Magicians have to guard their secrets jealously; it goes with the territory. But every now and then, someone lifts the veil and reveals the elusive methods behind their seemingly supernatural feats. Here, we take a look at 20 of history’s most iconic magic tricks and explain how they’re really done. Prepare to be amazed: sometimes, the reality is even more magical than the illusion.

1. The trick: The underwater box escape

Harry Houdini, the legendary escape artist, used to leave audiences amazed with his death-defying underwater box escape. Bound by handcuffs and trapped inside a wooden crate nailed shut and further secured with chains, he would be submerged in water in his tiny prison and left to his fate.

Suspense would obviously peak when the crate was submerged in the water, but Houdini was, of course, a master. He’d manage to free himself somehow, emerging from the box and the waves unharmed. But how?

The secret: Holes and a hinge

The truth is that Houdini’s crate was specially designed for the trick. It was punched with discreet little holes, for one thing, which meant he could breathe when it was being nailed shut and that it sank with greater ease when tossed in the water. But the real secret was that one side of the crate only seemed as though it was sealed shut: two the nails were actually phony.

This particular side of the box was equipped with a hinge, which could only be seen from the inside. When it was dropped into the water, Houdini — who, by this point, had opened his handcuffs with a key he kept concealed in a secret pocket — would open the hinged side with a kick and, hey presto, he was free and swimming up to safety.

2. The trick: Pulling a rabbit out of a hat

The legendary “pulling-a-rabbit-out-of-a-hat” trick is perhaps the most famous act a magician can perform. It basically involves a magician displaying an empty top hat to their audience, putting it down on a surface, and then — ta-da — extracting an actual living rabbit from within.

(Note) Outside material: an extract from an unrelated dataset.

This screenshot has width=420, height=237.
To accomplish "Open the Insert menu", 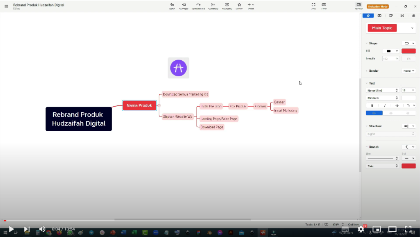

Some have pointed towards Louis Apollinaire Christian Emmanuel Comte — otherwise referred to as “The King’s Conjurer” — as potentially being the first to perform this famous trick. But the true genesis of the illusion is inevitably shrouded in historical fog. Nobody can say for sure where it came from.

The secret: A hidden compartment

The real question about the “rabbit-out-of-a-hat” trick is less to do with its origins and more about how on Earth it’s done. Well, the sad truth is that it really isn’t as magical as it seems. The table upon which the hat is placed, basically, is equipped with a hidden compartment.

Inside said cubby hole is a bag, and inside the bag, a rabbit. Using sleight of hand — the professional magician’s greatest friend — the bag is passed through a concealed flap in the table and into the hat. The rabbit is pulled out, and gasps of wonder and applause ensue.